**List of tasks:**
#1 Answer these questions using the birdhouse thread:
(a) What wood are the birdhouses made from?
(b) What material is used for the roof?
(c) Which channel called about filming the work for an upcoming show?
#2 Extract the part of the birdhouse thread that runs from "Thank you Kevin" up to and including "for the roof?".

**Given passage:**
# Extreme Birdhouses ( The Woodland House )



## cranbrook2 (Oct 14, 2006)

Hi everyone , Here are a batch of my latest Extreme Birdhouses . These houses are 32” wide 32” tall x 24” deep . These houses each have 10 rooms and are made from white cedar . I have done this design several times mainly because it is one of my best sellers . All of the insides are removable for easy cleaning .
I also have plans on my website for this design . It is a great starter house . Anyone interested in building this house can find this plan here ! 
http://www.extremebirdhouse.com/index.php?option=com_content&view=article&id=17&Itemid=8


----------



## dwendt1978 (Mar 13, 2010)

Wow :thumbsup:


----------



## mackem (May 20, 2007)

Nice work as usual John, see you still 
have the white stuff on the ground. 
Brrr! Brrr! :laughing:


----------



## cranbrook2 (Oct 14, 2006)

Thanks guys . A few days all the snow was gone so i raked my lawn and the next day the snow was back . It is supposed to get much warmer tomorrow . 

Yesterday i got a call from Discovery channel , Daily Planet and they are coming here next mounth to film my work for a upcoming show . I am very excited :thumbsup:

http://www.discoverychannel.ca/


----------



## mackem (May 20, 2007)

:clap::clap::clap: Great news John.:thumbup::thumbup::thumbup:


----------



## Eric13 (Jan 15, 2012)

Very nice, for some reason they look at home in the snow like winter lodges for the birds. Congratulations on the show, please keep us updated when it will appear. I'd like to see it!


----------



## cranbrook2 (Oct 14, 2006)

Thank you Kevin and Eric ! I will be sure to post a link to the video once it is up :thumbsup:


----------



## JQMack (Sep 24, 2011)

Very nice. Out of curiosity, what material do you use for the roof?


----------



## cranbrook2 (Oct 14, 2006)

The roof material is barnmaster steel . It is mainly used on the exterior walls of pole barns . 
http://vicwest.com/agri-commercial/products/steel-roof-or-walls


----------



## goatgirl132 (Jan 19, 2013)

cranbrook2 said:


> Thanks guys . A few days all the snow was gone so i raked my lawn and the next day the snow was back . It is supposed to get much warmer tomorrow .
> 
> Yesterday i got a call from Discovery channel , Daily Planet and they are coming here next mounth to film my work for a upcoming show . I am very excited :thumbsup:
> 
> http://www.discoverychannel.ca/


That's absolutely awesome!!!!! 
Good job!


----------



## cranbrook2 (Oct 14, 2006)

goatgirl132 said:


> That's absolutely awesome!!!!!
> Good job!


Thank you goatgirl :thumbsup:


----------



## Chaincarver Steve (Jul 30, 2011)

Your work never disappoints. In fact, it never fails to impress.



cranbrook2 said:


> Yesterday i got a call from Discovery channel , Daily Planet and they are coming here next mounth to film my work for a upcoming show . I am very excited :thumbsup:
> 
> http://www.discoverychannel.ca/


Alright, yeah... That's just bad ass! :yes:


----------

**Excerpted records:**
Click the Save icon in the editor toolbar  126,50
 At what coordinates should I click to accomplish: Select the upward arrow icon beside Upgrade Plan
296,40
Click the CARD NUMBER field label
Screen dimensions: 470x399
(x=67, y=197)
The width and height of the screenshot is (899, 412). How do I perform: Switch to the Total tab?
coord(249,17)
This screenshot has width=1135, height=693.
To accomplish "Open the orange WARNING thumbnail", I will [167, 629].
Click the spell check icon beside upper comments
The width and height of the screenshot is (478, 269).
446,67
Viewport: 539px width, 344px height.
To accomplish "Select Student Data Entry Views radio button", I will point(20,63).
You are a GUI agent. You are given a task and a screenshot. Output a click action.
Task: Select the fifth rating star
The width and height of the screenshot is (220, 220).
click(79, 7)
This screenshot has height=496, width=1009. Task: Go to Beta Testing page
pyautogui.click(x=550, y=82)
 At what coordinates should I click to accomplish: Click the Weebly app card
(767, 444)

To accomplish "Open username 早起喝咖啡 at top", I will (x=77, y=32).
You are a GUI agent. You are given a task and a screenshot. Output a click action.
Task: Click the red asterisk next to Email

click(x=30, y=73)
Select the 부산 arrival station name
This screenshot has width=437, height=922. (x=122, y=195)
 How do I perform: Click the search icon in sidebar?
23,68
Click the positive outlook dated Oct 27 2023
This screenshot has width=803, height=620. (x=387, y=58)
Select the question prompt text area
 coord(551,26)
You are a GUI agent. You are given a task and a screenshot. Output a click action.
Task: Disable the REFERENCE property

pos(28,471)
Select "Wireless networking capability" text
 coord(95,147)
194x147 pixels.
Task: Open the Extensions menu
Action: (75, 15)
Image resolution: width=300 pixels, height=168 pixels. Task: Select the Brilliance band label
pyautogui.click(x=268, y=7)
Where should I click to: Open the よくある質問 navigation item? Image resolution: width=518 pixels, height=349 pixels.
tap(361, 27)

**Answers to the exercise:**
#1
(a) White cedar.
(b) Barnmaster steel.
(c) Discovery channel, Daily Planet.

#2
Thank you Kevin and Eric ! I will be sure to post a link to the video once it is up :thumbsup:


----------



## JQMack (Sep 24, 2011)

Very nice. Out of curiosity, what material do you use for the roof?